Chris KordickToday I’m welcoming Chris Kordick as the first guest blogger to this site. I’ve known Chris since 5th grade. He took my Idea Mapping Workshop in August of 2013.

In his early 20’s Chris join an elite group of some of the most prolific Idea Mappers I have ever taught. His extensive use of idea maps and memory tools set him apart and give him much credibility – therefore the invitation as a guest blogger.

I first posted about Chris in the fall of 2013 when he was in his last year of pre-med at Benedictine University in Chicago. You can see those two postings about Chris at Idea Map 436 – 1-Year Weightlifting Program Design and Cardiovascular Physiology Student Gets a 92 While Class Average Was 63. How Did He Do It?

Chris is a busy man in his first year of med school at Lake Erie College of Ostepathic Medicine, so we won’t expect frequent posts. But first I need to re-introduce him. Following is the first of three postings about Chris. I recently had the opportunity to interview him. Here are his answers to the first three questions:

1. Prior to attending the Idea Mapping Workshop did you have any preconceived notions about the tool?

In short answer, yes. I am by no means artistic and when I thought of “mapping” I instantly assumed drawing and design. I wondered if the skills taught in the workshop would 1) be applicable to my studies in college and 2) be useful in helping me capture and retain large amounts of information from both lectures and various texts.

2. What were some of the takeaways you had from the course?

I had many! The main one was that Idea Mapping is a set of dynamic skills. One doesn’t need to be Picasso to draw a beautiful map, he/she must simply use whatever means necessary to help with memory retention. Another large takeaway was the ability to condense large amounts of information to a chronologically built map. If noting chapters 1-2 of a dense text, I could do so in order using my own shorthand to create a picture of words that assisted in my recall and retention.

3. How did you apply the memory tools to your schoolwork? What were the results?

I did so in a few different ways. To be honest, I tried to use Idea Mapping live during my lectures, but failed to fully capture all of the information. Instead, I focused from live mapping to study-style mapping. When I would review my linear notes and read my textbooks, I would map out the chapters and turn the linear thoughts into dynamic ones. I also used this technique during pre-recorded lectures because I was able to play them back at reduced speed or pause them as needed.

Once I had my notes, I would read over them and study them in chronological order. Most of my classes at the time were systems based, and the Idea Mapping allowed me to take the text from the book and piecemeal it together in colorful ways; when studying, this was extremely useful because I could zero in on specific points without funneling through my entire text/lecture notes. It saved invaluable amounts of time and allowed me to remember my notes based on color, pictures, etc.

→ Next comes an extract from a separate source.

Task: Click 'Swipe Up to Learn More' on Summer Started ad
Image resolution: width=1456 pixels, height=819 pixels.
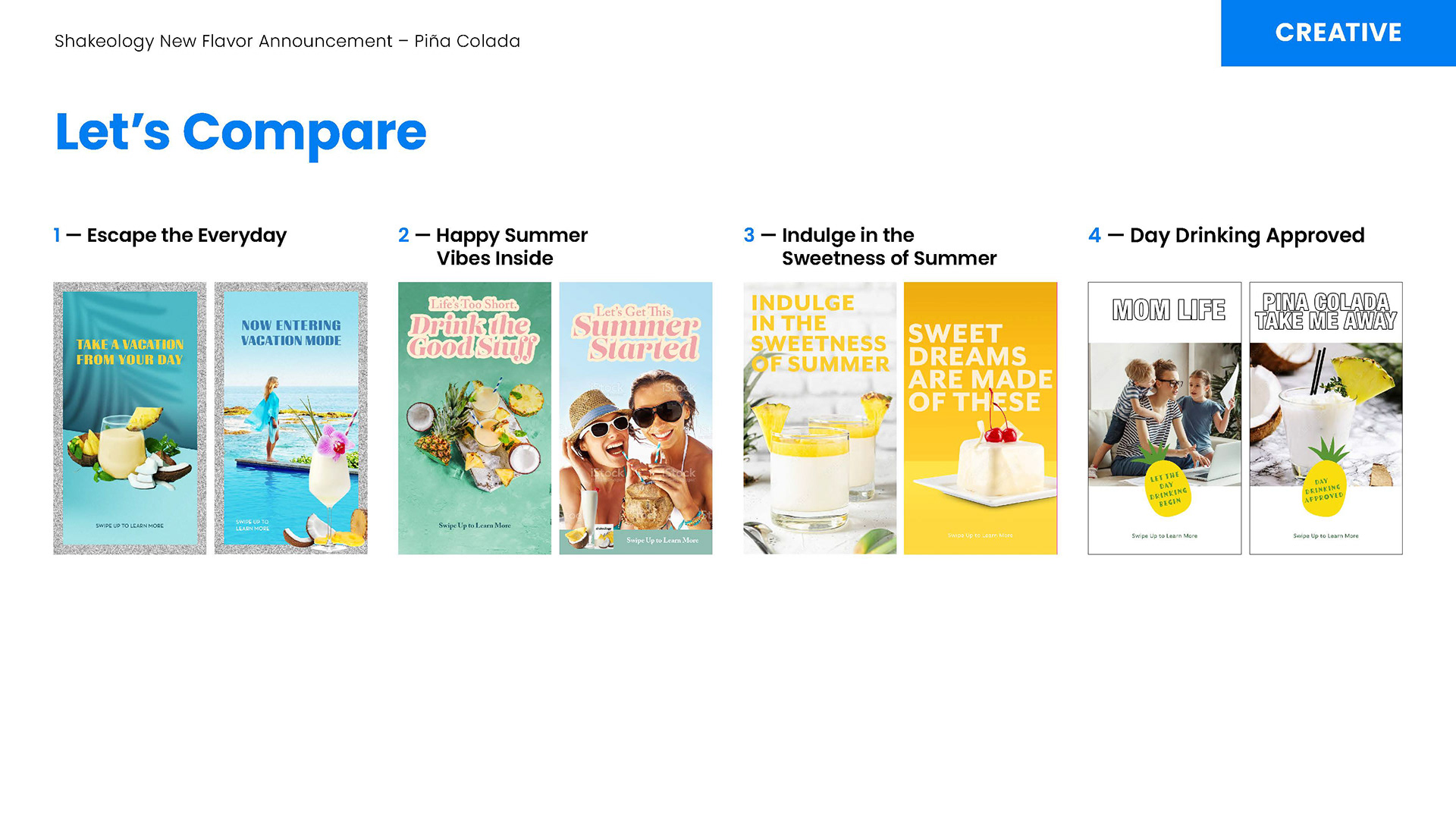Action: coord(662,540)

The results were exciting. I had always been a good student before, but I struggled very hard with test taking. Idea Mapping allowed me to score better on both my multiple choice, and short answer exams! By using the memory tools and Idea Mapping, I was able to pull information out of my memory faster and answer multiple choice questions more effectively because I could call more facts to mind than before. My long-term memory recall had drastically improved which allowed me to review for final exams instead of study for them. While my classmates had to flip through notebooks and PowerPoints full of information, I simply pulled out my ten idea maps (one for each chapter) and reviewed.

Thanks for your time Chris! I look forward to sharing the rest of the interview with you.